Packed-up for a no-return
Eldest son has a picture of a tree in his
breast pocket; the only facial feature
worth recalling of their prior home.
Snowballed birches, knickers, crowbars for
occasional stand-alone doors between
here and the other side of the country
between here and all the wine-glasses
dad will wrench from his children's dry fingers.

Tongues hang out of their luggage bags,
lolling, more poetic than chat-speak
With drawn-out breathing,
the wife pins a daisy to her clavicle,
the man glances, sparing from his Dust Bowl larynx
a compliment, lizard-bones clattering from his gums
remnants of yesterday's reptile repas
the last supper, before their six children
were blown away, parachuted by pig-tail
-bridled Dust Devils
into an afterlife better than this one.
"We're proud parents, but damn, we're sad as hell."

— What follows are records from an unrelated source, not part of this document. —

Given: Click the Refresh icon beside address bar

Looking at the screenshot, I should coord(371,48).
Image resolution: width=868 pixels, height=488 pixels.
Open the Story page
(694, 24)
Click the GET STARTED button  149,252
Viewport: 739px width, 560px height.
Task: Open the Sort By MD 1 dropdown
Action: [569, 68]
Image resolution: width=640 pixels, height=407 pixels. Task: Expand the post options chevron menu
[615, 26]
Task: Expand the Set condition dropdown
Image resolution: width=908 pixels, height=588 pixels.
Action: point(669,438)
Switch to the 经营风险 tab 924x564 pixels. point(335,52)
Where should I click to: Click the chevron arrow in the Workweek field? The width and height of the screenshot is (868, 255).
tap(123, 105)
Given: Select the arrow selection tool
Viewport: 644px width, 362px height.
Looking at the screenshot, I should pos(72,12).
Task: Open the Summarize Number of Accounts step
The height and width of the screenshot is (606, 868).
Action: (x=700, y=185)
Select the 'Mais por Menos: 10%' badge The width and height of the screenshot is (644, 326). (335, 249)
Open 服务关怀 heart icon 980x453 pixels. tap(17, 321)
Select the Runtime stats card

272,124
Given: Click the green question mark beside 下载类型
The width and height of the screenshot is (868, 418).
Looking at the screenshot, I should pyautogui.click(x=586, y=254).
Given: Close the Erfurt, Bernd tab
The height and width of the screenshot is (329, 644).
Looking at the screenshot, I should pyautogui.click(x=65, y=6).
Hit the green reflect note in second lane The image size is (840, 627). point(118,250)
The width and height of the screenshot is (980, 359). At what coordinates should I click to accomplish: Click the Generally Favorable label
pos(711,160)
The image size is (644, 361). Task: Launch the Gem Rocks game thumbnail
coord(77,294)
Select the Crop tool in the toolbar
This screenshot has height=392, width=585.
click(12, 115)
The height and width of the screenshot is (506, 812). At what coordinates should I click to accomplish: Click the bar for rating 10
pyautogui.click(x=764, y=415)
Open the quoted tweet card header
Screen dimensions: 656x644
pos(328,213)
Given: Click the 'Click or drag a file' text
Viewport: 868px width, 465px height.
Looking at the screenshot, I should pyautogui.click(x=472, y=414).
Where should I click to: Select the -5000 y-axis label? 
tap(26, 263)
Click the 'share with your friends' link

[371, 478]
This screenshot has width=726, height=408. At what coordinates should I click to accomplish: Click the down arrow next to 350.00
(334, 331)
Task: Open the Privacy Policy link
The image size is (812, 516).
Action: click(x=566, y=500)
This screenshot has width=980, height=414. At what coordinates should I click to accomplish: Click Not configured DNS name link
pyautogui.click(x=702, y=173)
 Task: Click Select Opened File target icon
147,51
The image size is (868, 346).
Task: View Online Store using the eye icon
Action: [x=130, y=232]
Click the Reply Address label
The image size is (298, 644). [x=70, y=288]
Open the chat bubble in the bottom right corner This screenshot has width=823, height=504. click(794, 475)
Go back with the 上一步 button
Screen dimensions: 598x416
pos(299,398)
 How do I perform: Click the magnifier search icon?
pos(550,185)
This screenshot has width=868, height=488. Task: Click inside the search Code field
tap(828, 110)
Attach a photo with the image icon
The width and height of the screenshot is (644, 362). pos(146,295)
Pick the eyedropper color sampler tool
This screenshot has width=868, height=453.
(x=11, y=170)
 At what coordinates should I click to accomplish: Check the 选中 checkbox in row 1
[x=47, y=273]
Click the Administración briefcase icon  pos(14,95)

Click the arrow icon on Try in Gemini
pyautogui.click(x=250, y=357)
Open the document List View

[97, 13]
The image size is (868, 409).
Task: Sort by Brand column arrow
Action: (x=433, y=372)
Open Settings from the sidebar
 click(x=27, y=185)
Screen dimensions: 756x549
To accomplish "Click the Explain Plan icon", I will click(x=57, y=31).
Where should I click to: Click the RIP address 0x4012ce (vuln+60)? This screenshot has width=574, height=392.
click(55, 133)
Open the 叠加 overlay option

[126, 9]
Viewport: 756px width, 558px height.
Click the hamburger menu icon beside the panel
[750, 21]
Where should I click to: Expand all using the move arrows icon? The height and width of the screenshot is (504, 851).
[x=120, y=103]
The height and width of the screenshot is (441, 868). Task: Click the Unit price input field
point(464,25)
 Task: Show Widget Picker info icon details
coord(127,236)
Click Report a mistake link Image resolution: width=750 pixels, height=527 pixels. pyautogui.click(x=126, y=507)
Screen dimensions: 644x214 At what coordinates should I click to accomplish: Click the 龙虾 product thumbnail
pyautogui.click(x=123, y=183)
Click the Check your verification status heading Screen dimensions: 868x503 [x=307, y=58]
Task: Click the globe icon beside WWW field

At many towns they could have fended off the ghosts,
holed up in there and made a life on borrowed time
and rented picket fences dyed beige from the sandstorms
but that would not have been living. There is a stake
flashing green-lit in the distance, across
an emptied and evaporated bay. There, you do not owe
the growth of your fingernails
to higher forces
and do not pay for the privilege of
starving.

With a passing glance at her chest, the wife realizes
the daisy had mounted a train-station platform to better places
the wind had with it, taken her clavicle. Appearing miserable,
she wrinkles her face with her hands, to hide, un-ironed, in a state
of sand and old age, the fact that she'd been dropping bones.
Her husband whispers hoarsely from the corners of thin lips:
"I still like you." and dust spills from between his teeth.

There is a great emptiness that
in its open-booked vastness
flicks with a curled thumb and index finger
black ants off a picnic table.

Before bed, sipping broth from scavenged scapulae
The grass throatily complains, defeated all around them.
They clutch one another's rib-cages on communed warmth
abstain from ever voting
and thank god anyway.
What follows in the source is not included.